Stein and all other members of the Board wore masks throughout the meetings.
District 3 County Commissioner Kevin Calvey, chairman of the Budget Board, moved Citizen Participation to the beginning of the meeting. Three citizens had signed up to speak. Each speaker was given one minute total to address the Board.
First was local business owner Sean Cummings, who encouraged the Board to give more CARES money to the recently launched small business relief program. He said that over 800 applications had already been received by the program.
Second to speak was Leslie Nesmith who said that the $10 million of remaining CARES money should go back to addressing the condition of the jail, since the jail affects every member of the community, not just a few.
Last to speak was Carol Hefner, who echoed Nesmith and went on to encourage people who might be following from home to start coming to these meetings to have an influence on what happens at the county.
The remainder of the meeting by the recommending body was spent discussing business matters, mostly pertaining to health and safety costs for various departments. Some of the items included CARES eligible spending on UV sanitation devices, and the contracts to install them.
After the Budget Board adjourned the assembled crowd waited until 10:30 for the meeting of the Board of County Commissioners.
The meeting was gavelled in at 10:30, and Calvey opened the meeting with a prayer and a pledge of allegiance to a virtual flag.
Again, Calvey moved Citizen Participation to the top of the agenda, and again the same three speakers came before the Board, largely making the same statements they made in the previous meeting.
Cummings made the charge that if the County spends money to fix the Detention Center instead of requiring the Jail Trust to do it, then the County is effectively back to running the Jail.
The Board swiftly moved through their agenda, many items of which had just been approved by the Budget Board.
Jesus House development
At the end of the meeting, the Board recessed to Executive Session to review three suits in which the County is a party.
One of those items is a suit by Jesus House vs the City of OKC, the County, and several utility companies.
Jesus House has petitioned the City to close a portion of an alley permanently so they may use some of the easement in an upcoming expansion of their campus and services.
The City approved the closure weeks ago, but the process of permanently vacating the City’s easement requires a non-adversarial suit to be filed naming each of those parties, asking each of them to disclaim.
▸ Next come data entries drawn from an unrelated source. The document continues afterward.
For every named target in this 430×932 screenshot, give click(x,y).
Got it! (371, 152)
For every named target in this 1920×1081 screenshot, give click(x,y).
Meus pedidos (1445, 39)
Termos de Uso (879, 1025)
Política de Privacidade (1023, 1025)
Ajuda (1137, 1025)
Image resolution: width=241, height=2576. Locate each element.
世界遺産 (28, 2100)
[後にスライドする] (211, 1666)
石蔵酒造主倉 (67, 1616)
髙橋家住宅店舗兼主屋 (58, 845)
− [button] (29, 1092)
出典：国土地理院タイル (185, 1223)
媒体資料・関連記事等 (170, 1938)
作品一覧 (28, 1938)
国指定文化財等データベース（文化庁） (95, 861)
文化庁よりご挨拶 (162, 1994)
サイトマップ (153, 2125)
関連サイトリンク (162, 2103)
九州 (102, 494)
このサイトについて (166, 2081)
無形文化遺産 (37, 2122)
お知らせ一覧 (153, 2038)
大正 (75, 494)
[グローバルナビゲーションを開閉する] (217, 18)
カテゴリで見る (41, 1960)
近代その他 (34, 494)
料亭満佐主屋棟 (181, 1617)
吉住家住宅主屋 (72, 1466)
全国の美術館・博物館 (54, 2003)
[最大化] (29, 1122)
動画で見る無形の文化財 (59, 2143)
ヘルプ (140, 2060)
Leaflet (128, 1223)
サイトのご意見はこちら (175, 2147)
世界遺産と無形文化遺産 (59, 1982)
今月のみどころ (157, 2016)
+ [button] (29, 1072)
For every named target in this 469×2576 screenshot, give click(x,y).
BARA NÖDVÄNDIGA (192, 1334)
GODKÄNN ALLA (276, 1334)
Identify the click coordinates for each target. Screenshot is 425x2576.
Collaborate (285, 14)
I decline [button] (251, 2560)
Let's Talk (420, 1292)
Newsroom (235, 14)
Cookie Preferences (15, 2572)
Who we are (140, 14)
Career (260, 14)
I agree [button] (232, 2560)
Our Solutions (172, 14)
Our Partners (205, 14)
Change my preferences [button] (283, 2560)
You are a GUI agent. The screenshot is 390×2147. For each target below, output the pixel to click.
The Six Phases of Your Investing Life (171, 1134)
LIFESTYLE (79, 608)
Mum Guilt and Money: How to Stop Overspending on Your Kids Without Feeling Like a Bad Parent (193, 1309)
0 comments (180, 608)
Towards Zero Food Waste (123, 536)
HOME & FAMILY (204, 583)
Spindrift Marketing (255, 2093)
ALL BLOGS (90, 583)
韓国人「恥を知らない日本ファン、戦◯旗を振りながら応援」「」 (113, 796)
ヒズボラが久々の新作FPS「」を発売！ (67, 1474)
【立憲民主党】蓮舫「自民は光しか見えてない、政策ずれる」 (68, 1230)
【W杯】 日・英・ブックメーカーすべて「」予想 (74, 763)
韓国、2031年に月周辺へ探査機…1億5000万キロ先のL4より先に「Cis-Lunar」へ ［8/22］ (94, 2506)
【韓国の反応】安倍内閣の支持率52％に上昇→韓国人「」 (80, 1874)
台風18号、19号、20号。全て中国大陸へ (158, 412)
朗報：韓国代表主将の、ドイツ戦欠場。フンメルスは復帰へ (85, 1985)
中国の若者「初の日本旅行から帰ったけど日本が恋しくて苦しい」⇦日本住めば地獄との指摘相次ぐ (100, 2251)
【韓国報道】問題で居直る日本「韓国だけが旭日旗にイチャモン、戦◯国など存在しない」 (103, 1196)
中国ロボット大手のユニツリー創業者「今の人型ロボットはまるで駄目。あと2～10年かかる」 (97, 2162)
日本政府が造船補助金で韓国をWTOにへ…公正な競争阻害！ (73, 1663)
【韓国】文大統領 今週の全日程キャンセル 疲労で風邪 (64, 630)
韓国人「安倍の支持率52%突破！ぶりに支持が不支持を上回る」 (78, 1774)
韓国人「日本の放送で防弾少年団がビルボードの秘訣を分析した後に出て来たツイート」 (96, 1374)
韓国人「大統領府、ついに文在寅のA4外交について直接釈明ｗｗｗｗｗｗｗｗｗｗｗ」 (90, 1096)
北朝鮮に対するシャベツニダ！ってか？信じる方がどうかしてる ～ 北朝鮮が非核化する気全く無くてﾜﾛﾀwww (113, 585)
Generally this results in a short hearing and some papers being signed to complete the suit. The Utility companies are named because they may have infrastructure in the area that they will need access to in the future. Typically the utilities are granted access to the area unless the owner agrees to have the infrastructure moved at the owner’s own expense.
In Thursday’s Executive Session, the Board of County Commissioners agreed to disclaim subject to any outstanding property taxes.
The County Commissioners are next scheduled to meet on Monday, December 7 at 9:00 a.m.